Getting married, joining the armed forces or becoming a director of a company all seem pretty major life decisions, ones that I was able to make by myself when I turned 16. However voting for a government (that I was also able to pay taxes to at 16) that could shape the society I lived in was not.
Over 1.5 million 16 and 17 year olds are denied the vote in General Elections in the UK today. The current Tory government, propped up by the DUP, are shutting young people out of politics because they do not agree with the Conservatives’ failed austerity agenda. This system in which people can contribute but not have their say not only shuts people out but leads to the systematic disillusionment with politics that only serves the Tories.
The increase in youth vote in the recent election shows that young people rightly see politics as our game. Whilst the Tories peddled the patronising narrative that young people were “tricked” into voting Labour because of the party’s ambitious agenda for education, that’s simply not true. Young people believe in the future the Labour Party sets out. Let’s leave behind the narrative that young people are uninterested in politics for once and for all.

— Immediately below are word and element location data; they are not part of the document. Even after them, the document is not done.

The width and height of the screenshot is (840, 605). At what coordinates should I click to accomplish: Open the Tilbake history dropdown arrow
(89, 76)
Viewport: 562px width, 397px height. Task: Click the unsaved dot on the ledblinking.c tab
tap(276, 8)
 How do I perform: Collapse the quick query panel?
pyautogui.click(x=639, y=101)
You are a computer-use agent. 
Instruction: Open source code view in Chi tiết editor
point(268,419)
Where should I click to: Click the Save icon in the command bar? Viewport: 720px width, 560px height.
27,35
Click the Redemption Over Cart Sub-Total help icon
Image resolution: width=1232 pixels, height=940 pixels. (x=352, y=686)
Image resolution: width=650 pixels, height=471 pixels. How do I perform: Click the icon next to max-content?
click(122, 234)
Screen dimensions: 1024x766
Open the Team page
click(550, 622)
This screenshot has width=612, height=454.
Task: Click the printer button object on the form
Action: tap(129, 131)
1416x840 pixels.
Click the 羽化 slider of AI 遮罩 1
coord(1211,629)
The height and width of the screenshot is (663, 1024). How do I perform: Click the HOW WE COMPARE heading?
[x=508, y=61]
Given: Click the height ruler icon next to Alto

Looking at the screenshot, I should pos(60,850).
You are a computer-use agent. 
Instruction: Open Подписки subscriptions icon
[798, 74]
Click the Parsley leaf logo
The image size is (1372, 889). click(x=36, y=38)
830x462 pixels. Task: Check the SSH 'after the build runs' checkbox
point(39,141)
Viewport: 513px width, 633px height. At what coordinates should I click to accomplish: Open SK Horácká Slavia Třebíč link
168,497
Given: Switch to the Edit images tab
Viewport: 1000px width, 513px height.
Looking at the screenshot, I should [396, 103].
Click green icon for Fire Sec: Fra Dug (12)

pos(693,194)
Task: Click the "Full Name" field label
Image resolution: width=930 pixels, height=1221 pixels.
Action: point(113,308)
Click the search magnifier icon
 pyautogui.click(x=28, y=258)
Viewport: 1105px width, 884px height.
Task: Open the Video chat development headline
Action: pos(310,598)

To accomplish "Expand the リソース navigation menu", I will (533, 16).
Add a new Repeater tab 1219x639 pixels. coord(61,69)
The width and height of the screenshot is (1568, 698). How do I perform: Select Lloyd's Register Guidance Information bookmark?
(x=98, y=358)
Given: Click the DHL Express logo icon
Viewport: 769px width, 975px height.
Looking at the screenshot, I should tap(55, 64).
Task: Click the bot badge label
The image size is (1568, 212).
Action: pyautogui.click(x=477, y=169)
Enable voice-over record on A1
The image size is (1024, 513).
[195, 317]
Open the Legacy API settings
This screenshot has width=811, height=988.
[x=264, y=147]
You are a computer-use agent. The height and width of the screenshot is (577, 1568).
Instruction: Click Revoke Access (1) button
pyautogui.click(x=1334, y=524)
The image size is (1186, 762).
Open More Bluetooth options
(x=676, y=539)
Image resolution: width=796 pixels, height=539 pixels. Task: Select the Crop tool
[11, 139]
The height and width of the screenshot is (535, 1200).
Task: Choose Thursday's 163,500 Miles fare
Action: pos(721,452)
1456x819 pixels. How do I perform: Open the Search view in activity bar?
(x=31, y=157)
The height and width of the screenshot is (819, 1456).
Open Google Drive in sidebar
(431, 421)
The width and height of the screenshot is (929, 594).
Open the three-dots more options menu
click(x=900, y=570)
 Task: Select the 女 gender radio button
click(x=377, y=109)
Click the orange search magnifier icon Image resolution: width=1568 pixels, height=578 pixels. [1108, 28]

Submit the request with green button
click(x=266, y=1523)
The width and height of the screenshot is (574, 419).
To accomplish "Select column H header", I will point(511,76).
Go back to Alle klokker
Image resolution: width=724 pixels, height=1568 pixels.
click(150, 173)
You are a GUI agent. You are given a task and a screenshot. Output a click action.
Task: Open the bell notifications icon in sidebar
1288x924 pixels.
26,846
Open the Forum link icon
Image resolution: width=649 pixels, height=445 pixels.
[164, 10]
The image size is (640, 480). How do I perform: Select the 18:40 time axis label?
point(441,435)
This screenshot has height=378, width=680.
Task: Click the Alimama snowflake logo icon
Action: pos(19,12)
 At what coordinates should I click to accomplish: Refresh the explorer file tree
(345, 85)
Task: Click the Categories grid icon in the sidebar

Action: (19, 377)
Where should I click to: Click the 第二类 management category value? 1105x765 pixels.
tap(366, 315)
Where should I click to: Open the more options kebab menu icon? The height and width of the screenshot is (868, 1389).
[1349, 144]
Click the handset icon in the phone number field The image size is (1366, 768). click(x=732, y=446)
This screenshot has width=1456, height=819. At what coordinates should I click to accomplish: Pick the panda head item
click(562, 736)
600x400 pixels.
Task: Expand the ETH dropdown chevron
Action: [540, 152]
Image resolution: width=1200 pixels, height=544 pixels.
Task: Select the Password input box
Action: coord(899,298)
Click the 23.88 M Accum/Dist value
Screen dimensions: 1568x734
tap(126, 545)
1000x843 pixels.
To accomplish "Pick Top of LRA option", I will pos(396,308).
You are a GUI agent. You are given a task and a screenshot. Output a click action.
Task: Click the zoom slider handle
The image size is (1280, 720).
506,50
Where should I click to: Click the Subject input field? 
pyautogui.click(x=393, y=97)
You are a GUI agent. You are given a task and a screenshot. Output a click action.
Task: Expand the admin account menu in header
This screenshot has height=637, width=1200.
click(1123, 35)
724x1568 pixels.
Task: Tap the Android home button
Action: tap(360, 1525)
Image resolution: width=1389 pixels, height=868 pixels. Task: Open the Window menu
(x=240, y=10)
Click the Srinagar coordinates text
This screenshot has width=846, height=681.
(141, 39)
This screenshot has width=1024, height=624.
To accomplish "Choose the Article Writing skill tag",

If we give the vote to 16 and 17 year olds it will give them the power they deserve to be able to engage with and influence key decisions that affect their lives.
The campaign for votes at 16 has now been running for eighteen years, so why is it suddenly important now? The youth engagement we saw at the snap election this year, as well as growing concerns about intergenerational unfairness, has created a renewed interest in Votes at 16 across the political spectrum. On 3 November, Jim McMahon MP will be presenting a Private Members Bill on Votes at 16 in the House Commons, over the week ahead make sure you tweet your MP to make sure they attend the debate.
This week let’s ensure that our democracy is one that listens to the many and not the few.